▸ YOUR OBJECTIVE
Would you give the entries below again in full, exactly as they stand?

▸ Dataset entries
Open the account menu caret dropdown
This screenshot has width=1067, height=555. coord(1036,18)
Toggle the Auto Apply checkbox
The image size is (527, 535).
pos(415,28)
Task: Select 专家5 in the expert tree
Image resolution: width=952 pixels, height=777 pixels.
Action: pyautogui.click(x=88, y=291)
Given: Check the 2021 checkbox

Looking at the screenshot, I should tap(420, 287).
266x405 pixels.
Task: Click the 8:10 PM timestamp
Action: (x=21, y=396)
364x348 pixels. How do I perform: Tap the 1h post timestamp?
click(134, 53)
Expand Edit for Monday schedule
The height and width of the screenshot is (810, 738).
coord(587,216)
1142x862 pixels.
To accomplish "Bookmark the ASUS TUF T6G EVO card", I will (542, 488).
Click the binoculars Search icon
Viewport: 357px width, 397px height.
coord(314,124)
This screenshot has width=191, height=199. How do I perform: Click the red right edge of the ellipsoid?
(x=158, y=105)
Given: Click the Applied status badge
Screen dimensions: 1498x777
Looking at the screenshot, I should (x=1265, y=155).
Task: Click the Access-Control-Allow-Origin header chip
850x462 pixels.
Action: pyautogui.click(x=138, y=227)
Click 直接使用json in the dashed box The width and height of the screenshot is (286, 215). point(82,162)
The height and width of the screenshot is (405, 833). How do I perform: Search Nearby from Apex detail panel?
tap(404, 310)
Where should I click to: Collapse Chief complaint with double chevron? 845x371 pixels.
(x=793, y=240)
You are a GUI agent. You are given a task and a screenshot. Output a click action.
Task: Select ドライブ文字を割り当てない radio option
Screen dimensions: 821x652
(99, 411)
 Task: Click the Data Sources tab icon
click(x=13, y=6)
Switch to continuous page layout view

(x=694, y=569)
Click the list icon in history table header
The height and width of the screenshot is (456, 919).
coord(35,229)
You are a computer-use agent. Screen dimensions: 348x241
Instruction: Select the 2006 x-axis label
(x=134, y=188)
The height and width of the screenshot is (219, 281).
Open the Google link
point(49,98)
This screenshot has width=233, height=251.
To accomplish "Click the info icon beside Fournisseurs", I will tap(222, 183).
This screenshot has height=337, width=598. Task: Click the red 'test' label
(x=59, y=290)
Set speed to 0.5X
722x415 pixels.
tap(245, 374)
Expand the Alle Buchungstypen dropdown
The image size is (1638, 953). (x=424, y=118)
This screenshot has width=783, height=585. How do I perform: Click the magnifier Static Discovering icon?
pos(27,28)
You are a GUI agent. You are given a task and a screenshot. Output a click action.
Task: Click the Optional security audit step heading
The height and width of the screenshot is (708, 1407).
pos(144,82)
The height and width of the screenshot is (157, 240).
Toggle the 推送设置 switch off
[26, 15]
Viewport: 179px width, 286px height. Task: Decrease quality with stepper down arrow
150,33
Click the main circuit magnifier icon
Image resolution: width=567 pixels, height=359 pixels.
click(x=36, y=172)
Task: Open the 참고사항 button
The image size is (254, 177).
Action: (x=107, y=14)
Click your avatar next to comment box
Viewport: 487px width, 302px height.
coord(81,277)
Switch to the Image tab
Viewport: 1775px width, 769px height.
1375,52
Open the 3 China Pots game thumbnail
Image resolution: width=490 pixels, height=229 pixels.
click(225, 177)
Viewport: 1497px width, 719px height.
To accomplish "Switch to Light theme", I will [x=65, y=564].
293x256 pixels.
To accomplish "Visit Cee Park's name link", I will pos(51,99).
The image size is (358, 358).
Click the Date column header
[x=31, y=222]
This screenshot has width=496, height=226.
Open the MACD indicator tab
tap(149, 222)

▸ RESPONSE TO THE TASK
Open the account menu caret dropdown
This screenshot has width=1067, height=555. coord(1036,18)
Toggle the Auto Apply checkbox
The image size is (527, 535).
pos(415,28)
Task: Select 专家5 in the expert tree
Image resolution: width=952 pixels, height=777 pixels.
Action: pyautogui.click(x=88, y=291)
Given: Check the 2021 checkbox

Looking at the screenshot, I should tap(420, 287).
266x405 pixels.
Task: Click the 8:10 PM timestamp
Action: (x=21, y=396)
364x348 pixels. How do I perform: Tap the 1h post timestamp?
click(134, 53)
Expand Edit for Monday schedule
The height and width of the screenshot is (810, 738).
coord(587,216)
1142x862 pixels.
To accomplish "Bookmark the ASUS TUF T6G EVO card", I will (542, 488).
Click the binoculars Search icon
Viewport: 357px width, 397px height.
coord(314,124)
This screenshot has width=191, height=199. How do I perform: Click the red right edge of the ellipsoid?
(x=158, y=105)
Given: Click the Applied status badge
Screen dimensions: 1498x777
Looking at the screenshot, I should (x=1265, y=155).
Task: Click the Access-Control-Allow-Origin header chip
850x462 pixels.
Action: pyautogui.click(x=138, y=227)
Click 直接使用json in the dashed box The width and height of the screenshot is (286, 215). point(82,162)
The height and width of the screenshot is (405, 833). How do I perform: Search Nearby from Apex detail panel?
tap(404, 310)
Where should I click to: Collapse Chief complaint with double chevron? 845x371 pixels.
(x=793, y=240)
You are a GUI agent. You are given a task and a screenshot. Output a click action.
Task: Select ドライブ文字を割り当てない radio option
Screen dimensions: 821x652
(99, 411)
 Task: Click the Data Sources tab icon
click(x=13, y=6)
Switch to continuous page layout view

(x=694, y=569)
Click the list icon in history table header
The height and width of the screenshot is (456, 919).
coord(35,229)
You are a computer-use agent. Screen dimensions: 348x241
Instruction: Select the 2006 x-axis label
(x=134, y=188)
The height and width of the screenshot is (219, 281).
Open the Google link
point(49,98)
This screenshot has width=233, height=251.
To accomplish "Click the info icon beside Fournisseurs", I will tap(222, 183).
This screenshot has height=337, width=598. Task: Click the red 'test' label
(x=59, y=290)
Set speed to 0.5X
722x415 pixels.
tap(245, 374)
Expand the Alle Buchungstypen dropdown
The image size is (1638, 953). (x=424, y=118)
This screenshot has width=783, height=585. How do I perform: Click the magnifier Static Discovering icon?
pos(27,28)
You are a GUI agent. You are given a task and a screenshot. Output a click action.
Task: Click the Optional security audit step heading
The height and width of the screenshot is (708, 1407).
pos(144,82)
The height and width of the screenshot is (157, 240).
Toggle the 推送设置 switch off
[26, 15]
Viewport: 179px width, 286px height. Task: Decrease quality with stepper down arrow
150,33
Click the main circuit magnifier icon
Image resolution: width=567 pixels, height=359 pixels.
click(x=36, y=172)
Task: Open the 참고사항 button
The image size is (254, 177).
Action: (x=107, y=14)
Click your avatar next to comment box
Viewport: 487px width, 302px height.
coord(81,277)
Switch to the Image tab
Viewport: 1775px width, 769px height.
1375,52
Open the 3 China Pots game thumbnail
Image resolution: width=490 pixels, height=229 pixels.
click(225, 177)
Viewport: 1497px width, 719px height.
To accomplish "Switch to Light theme", I will [x=65, y=564].
293x256 pixels.
To accomplish "Visit Cee Park's name link", I will pos(51,99).
The image size is (358, 358).
Click the Date column header
[x=31, y=222]
This screenshot has width=496, height=226.
Open the MACD indicator tab
tap(149, 222)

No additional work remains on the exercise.